The Whale, un film dont le sujet est si moderne et si cinématographique, qu’il sonne instantanément, dès les premiers plans, comme une évidence. À savoir l’obésité, poussée au point de ne plus pouvoir se tenir debout, et plus encore, de ne plus pouvoir sortir de chez soi : on a là, dès le pitch, un genre (le huis-clos) et un pur objet de cinéma (le corps monstrueux de gras, autodestructeur, presque en soi mystérieux et insondable). Surtout, l’on comprend aussi tout de suite que c’était là le sujet idoine pour Aronofksy, réalisateur talentueux, passionnant, mais qui a toujours fait de sa lourdeur, de son incapacité à traiter quoi que ce soit avec finesse, une force. Aussi, dans ce corps d’obèse, Aronofksy trouve un reflet idéal à son cinéma, un terrain de jeu infini : il est cet obèse, et cet obèse est lui.

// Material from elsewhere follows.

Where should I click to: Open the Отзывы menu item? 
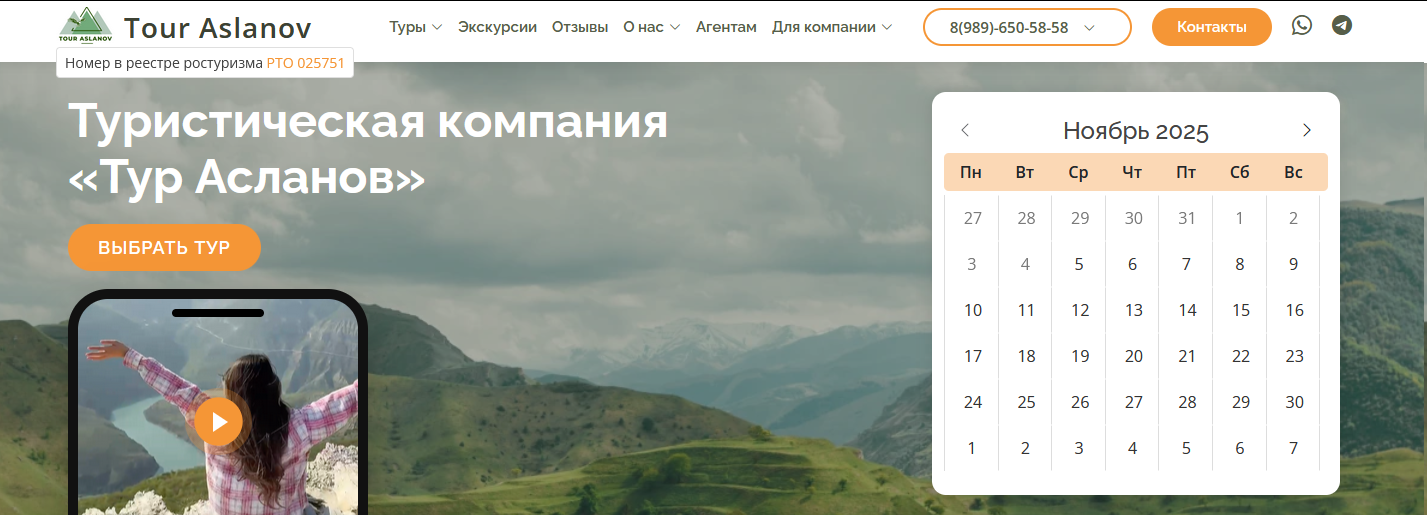click(580, 27)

D’emblée, on est convaincu par ce qui ne devrait pas nous convaincre : c’est laid, grotesque, on ne nous épargne rien. On démarre pied au plancher, avec Brendan Fraser obèse, se masturbant sur du porno gay, avant de faire une attaque, et de se mettre à réciter du Moby Dick, tout en recalant un prosélyte témoin de Jéhovah. Bref, malgré tous les défauts qu’on aurait pu trouver au film, on était prêt à l’aimer, comme l’on a aimé tous les films de Aronofsky depuis que ce dernier a embrassé ses incapacités pour en faire une beauté (on a en mémoire le génial et radical mother!). Mais rapidement, le film s’enlise et au lieu de continuer dans le dégueulasse et le ridicule devient de plus en plus sage et policé. En somme, il devient un film à Oscar, où Aronofksy paraît se mettre au service de Brendan Fraser, avec comme unique objectif de lui faire gagner le prix de meilleur acteur (ce que, bravo, il a réussi). Tous les personnages secondaires, en cela, intéressent peu : que ce soit l’infirmière asiatique, la fille rebelle mais littéraire, le prosélyte qui a fui sa famille, ou même l’ex-femme de Fraser (même si l’on est toujours content de revoir notre chère Samantha Morton).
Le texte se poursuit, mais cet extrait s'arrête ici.